* Task requirements *
1. Reproduce the article on legal tech investments between "March 27, 2020" and "firm BIP Capital.", inclusive, replacing "legal tech" with "legal technology".
2. Write the next portion of the article on COVID-19 and legal tech investments, starting after its final sentence.

* Provided text *
##########

COVID-19 Cools Legal Tech Investments, But Long Term Prospects Remain Strong
Venture capitalists expect slower investments in legal tech during these uncertain economic times. But they still believe the overall trends for legal technology will soon lead investors back to the industry.
March 27, 2020 at 10:00 AM
3 minute read
COVID-19 is not only causing medical problems in the U.S., it's also stoking economic uncertainty and less consumer spending that's led to a bear market for investors.
The downturn arrives after a record-setting year for legal tech investments. Now, venture capitalists say to expect slower investments in legal tech as most investors are likely to become more cautious in the coming months.
"I think in times like this when you see an equity crunch, people are more disciplined, regardless of the type of business. Whether legal tech or fintech, we are expecting to see that," said Mark Buffington, co-founder and managing partner of venture investment firm BIP Capital.
Buffington's company on March 11 announced that it invested $1.5 million in Case Status, a client relationship management and marketing software for law firms, during the cloud-based platform's second seed round.
Still, despite the natural reaction to become more conservative with investments during economic uncertainty, Buffington believes the overall trends for legal technology will eventually lead investors back to the industry.
Buffington pointed to the legal profession's late adoption of tech and its need for efficient workflows as market factors that should draw investors.
"I think those are the longer-term trends driving investments. Anyone serious about investing in the legal tech space will leverage opportunities like the COVID-19 virus as an opportunity to invest at decent prices," he noted.
Significant declines in individual markets aside, venture capitalists are also impacted by government-mandated self-isolation measures.
"VCs aren't on airplanes, we aren't meeting companies at the same level we used to," said San Francisco-based Touchdown Ventures principal Alex Nwaka. "I think in general that is going to cause challenges to get capital out of the deal, I think the activity will decrease because of the pandemic," but not necessarily deplete funding.

##########

* Information provided *
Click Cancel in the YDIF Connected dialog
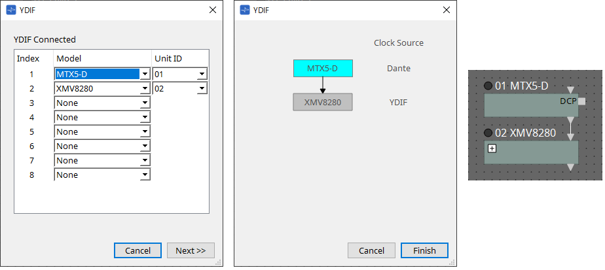This screenshot has width=605, height=270. pos(138,250)
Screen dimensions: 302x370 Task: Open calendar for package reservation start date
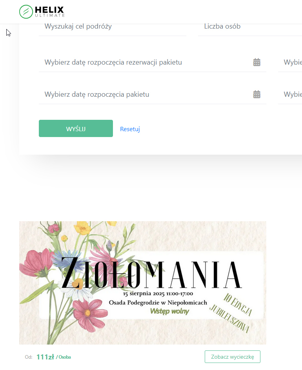257,62
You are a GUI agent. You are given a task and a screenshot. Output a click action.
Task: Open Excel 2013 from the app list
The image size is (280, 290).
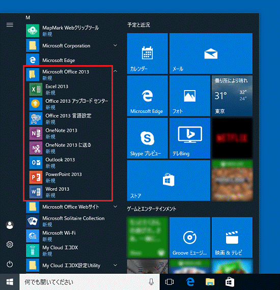70,90
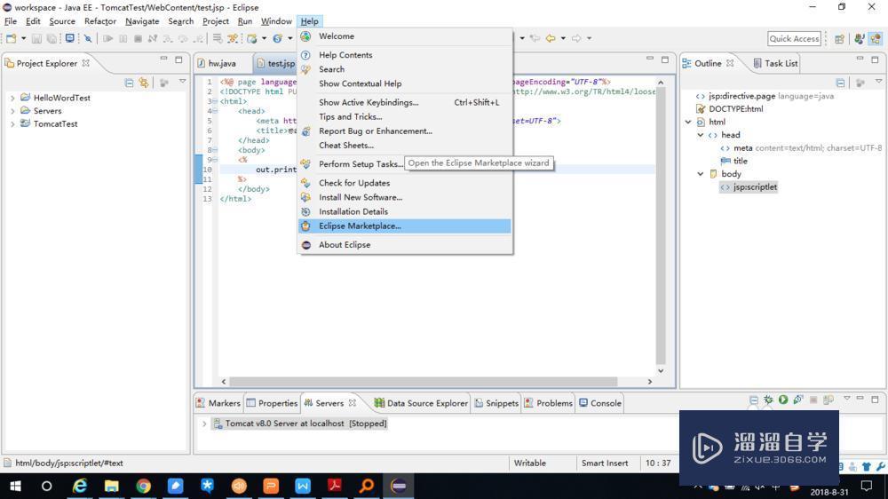
Task: Collapse All in Project Explorer toolbar
Action: pos(129,83)
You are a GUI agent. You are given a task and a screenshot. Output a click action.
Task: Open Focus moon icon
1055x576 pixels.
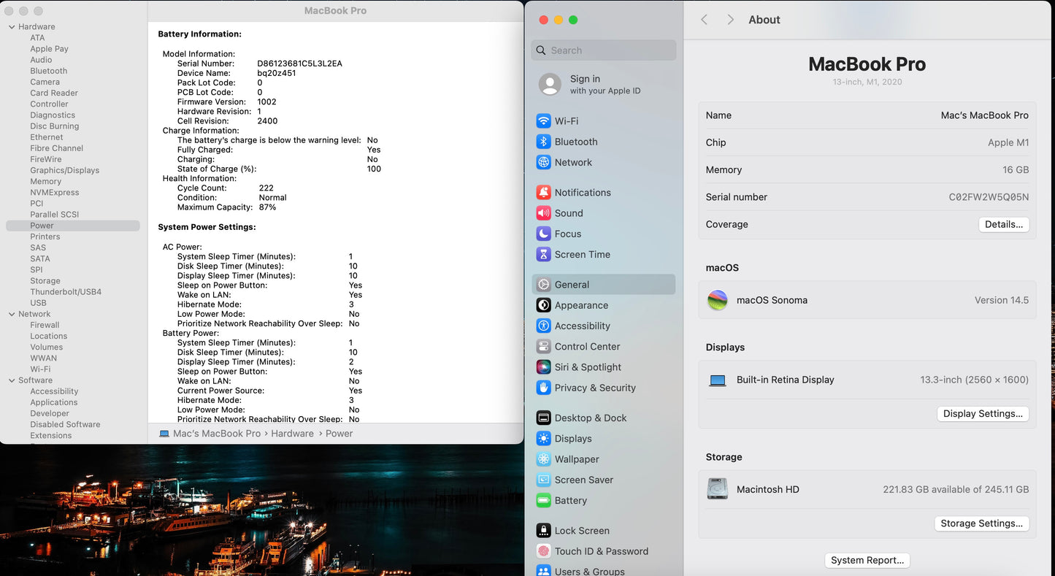[x=543, y=234]
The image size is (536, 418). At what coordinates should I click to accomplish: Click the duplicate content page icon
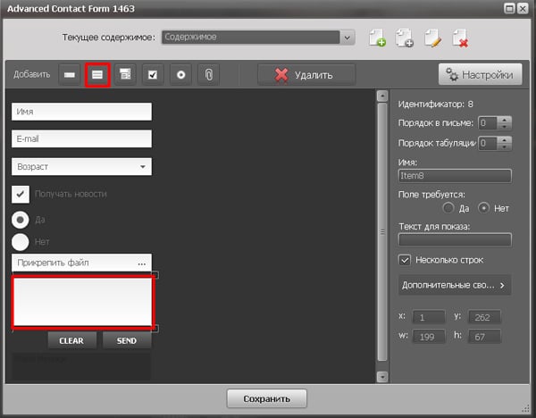405,38
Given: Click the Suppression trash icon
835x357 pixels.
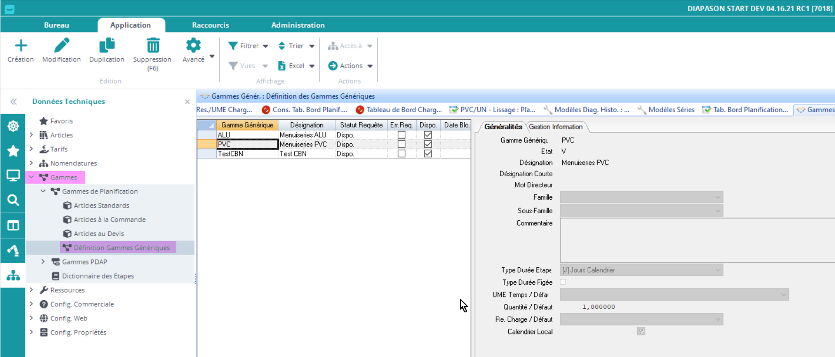Looking at the screenshot, I should [x=153, y=46].
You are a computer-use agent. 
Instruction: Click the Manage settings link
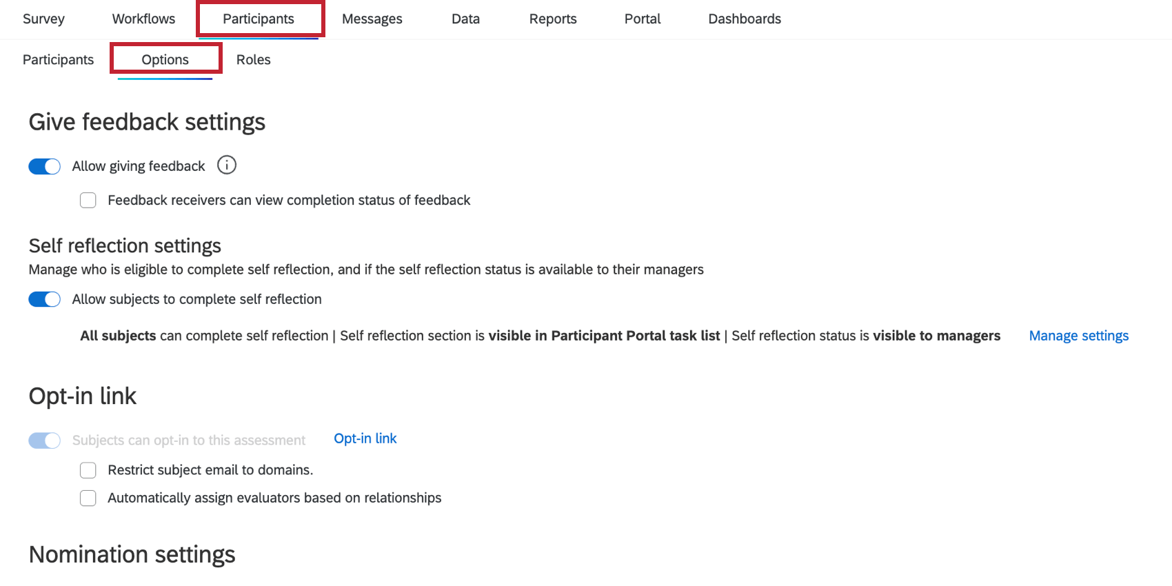pyautogui.click(x=1078, y=336)
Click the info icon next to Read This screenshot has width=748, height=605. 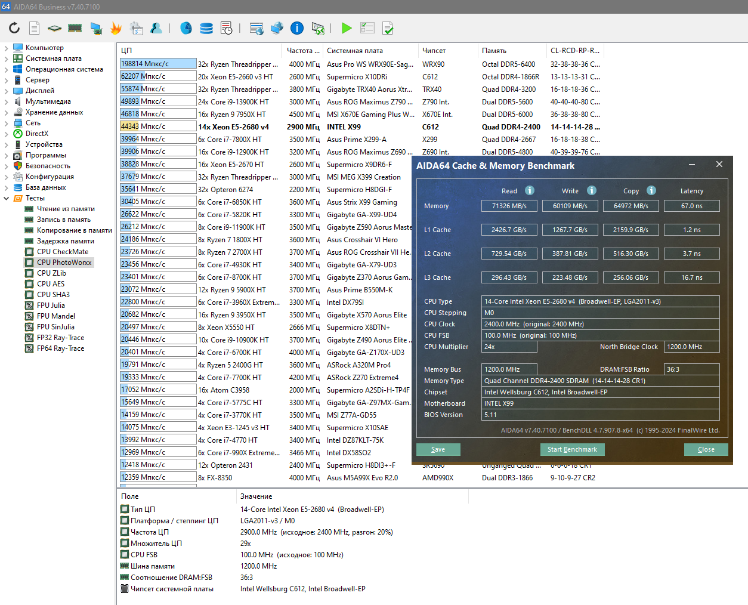pos(530,190)
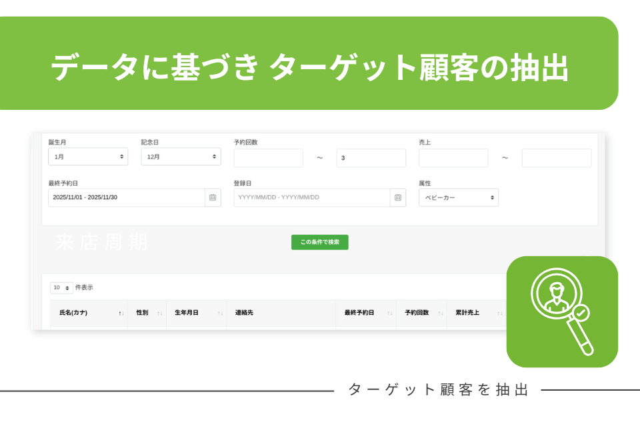640x426 pixels.
Task: Open the 誕生月 dropdown showing 1月
Action: point(88,157)
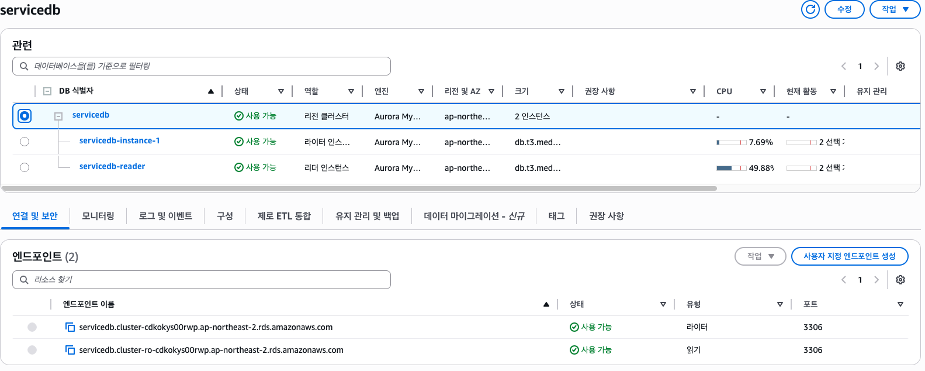Open the endpoints 작업 dropdown
Screen dimensions: 925x371
760,256

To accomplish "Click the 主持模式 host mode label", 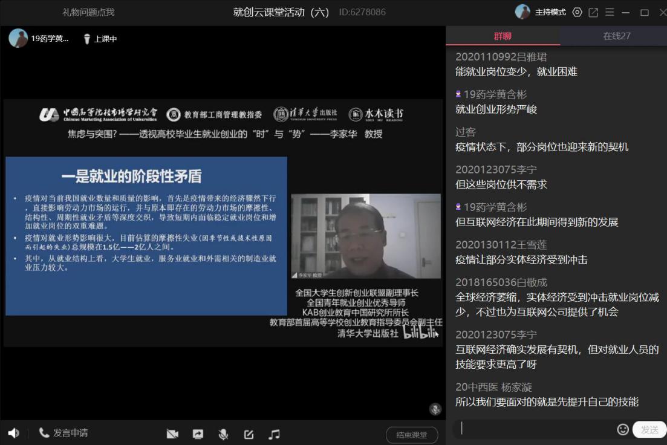I will click(x=550, y=12).
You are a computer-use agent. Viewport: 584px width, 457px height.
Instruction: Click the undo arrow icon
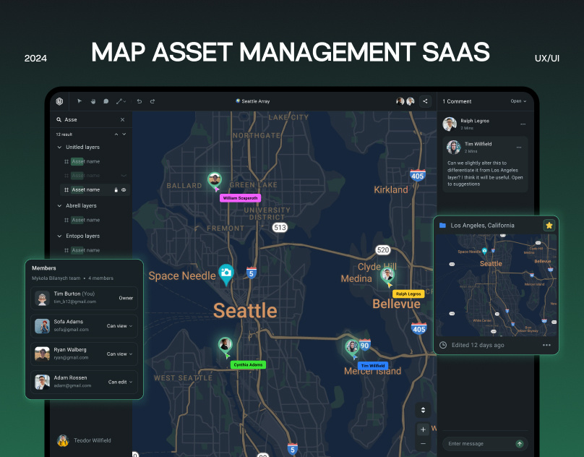click(x=139, y=101)
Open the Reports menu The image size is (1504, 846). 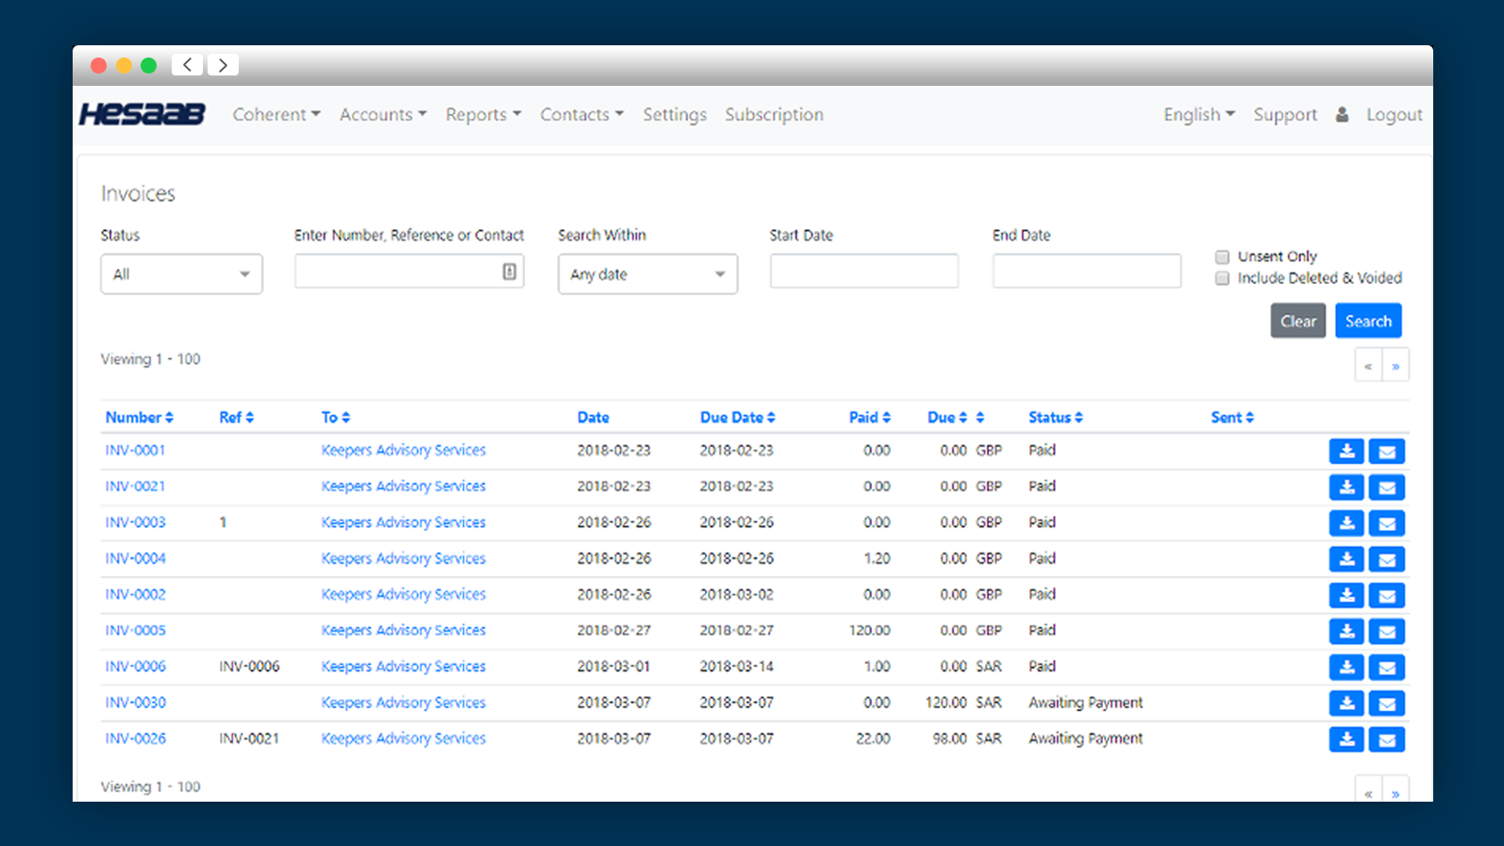tap(483, 114)
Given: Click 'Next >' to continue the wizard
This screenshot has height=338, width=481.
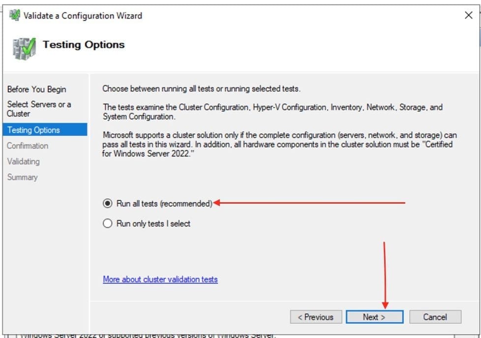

##########

* Exercise answers *
1.
March 27, 2020 at 10:00 AM
3 minute read
COVID-19 is not only causing medical problems in the U.S., it's also stoking economic uncertainty and less consumer spending that's led to a bear market for investors.
The downturn arrives after a record-setting year for legal technology investments. Now, venture capitalists say to expect slower investments in legal technology as most investors are likely to become more cautious in the coming months.
"I think in times like this when you see an equity crunch, people are more disciplined, regardless of the type of business. Whether legal technology or fintech, we are expecting to see that," said Mark Buffington, co-founder and managing partner of venture investment firm BIP Capital.

2.
In turn, investors will be more discerning, Nwaka said. When looking at potential investments, investors will spend more time evaluating a company's "cash burn rate." Similarly, "cash runway" will be more top of mind for investors, which Nwaka described as the company's cash balance divided by the company's operational profit.
Despite closer inspection before providing funding, Nwaka didn't predict draconian days for all legal tech companies, noting that worthwhile startups would attract funding.
However, David Holme, CEO of legal outsourcing services provider Exigent and legal tech evergreen fund Bright Minds Capital Partners, stated that many in legal tech won't survive venture capital's higher expectations.
"The demands have gotten higher," Holme said. "I wouldn't say that for all … there are bright spots, but for the most part, I would say two-thirds of legal tech startups that have come to investors in the past two years are in for a very difficult time."
Mismanaged companies and "zombie companies" injected with capital despite a slow adoption of technology by legal professionals won't fare well in a bear market, Holme explained.
To be sure, venture capitalists contacted by Legaltech News said that the COVID-19-caused economic downturn is unlike the Great Recession of 2008.
"Once this pandemic starts to subside and China is going back to work, you will see people resume normal activities," BIP Capital's Buffington said.